In the overall physiology of life regulation emotional states sit between the simple processes of reflexes and homeostatic regulation, on the one hand, and cognitive processes on the other.

Emotions serve as cues to appropriate behavior in response to challenges and opportunities in the environment, allowing an organism to deploy specific advantageous behaviors rapidly. The neural processing responsible for emotional states and their effect on behavior is largely unconscious, much as Freud had predicted. Indeed, functional imaging studies show that the amygdala is readily activated by stimuli that are prevented from entering awareness. But even though the initial neural processing of emotionally competent stimuli may be unconscious, that process can lead to feelings, the conscious awareness of the brain's response to the stimuli.

What might the adaptive role of feelings be? Given that emotional states can arise automatically and effectively, what would be the advantage of bringing to consciousness the physiological changes that constitute emotions? The observation of brain-damaged patients in whom feelings are severely compromised gives one possible answer: The loss or impairment of the neural processes responsible for feelings diminishes the ability to anticipate and plan behavior.

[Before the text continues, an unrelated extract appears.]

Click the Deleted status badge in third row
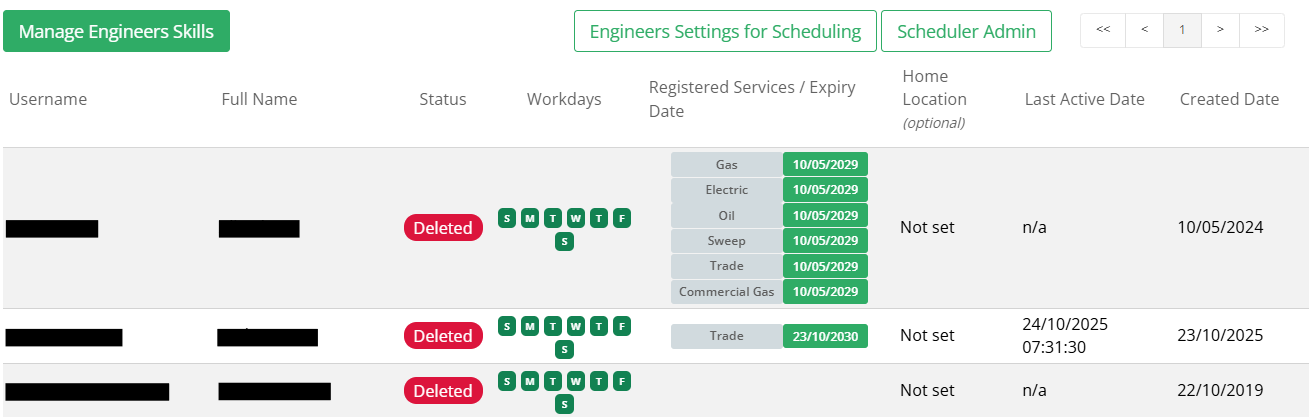This screenshot has width=1312, height=417. (x=443, y=391)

Conscious feelings facilitate learning about objects and situations that cause emotional responses. Thus feelings enhance the behavioral significance of emotions and orient the imaginative process necessary for planning of future actions. In brief, unconscious emotional states are automatic signals of danger and advantage, whereas conscious feelings, by recruiting cognitive abilities, give us greater adaptability in responding to dangerous and advantageous situations. Indeed, both emotions and feelings also play a major role in social behavior, including the formation of moral judgments and the framing of economic decisions.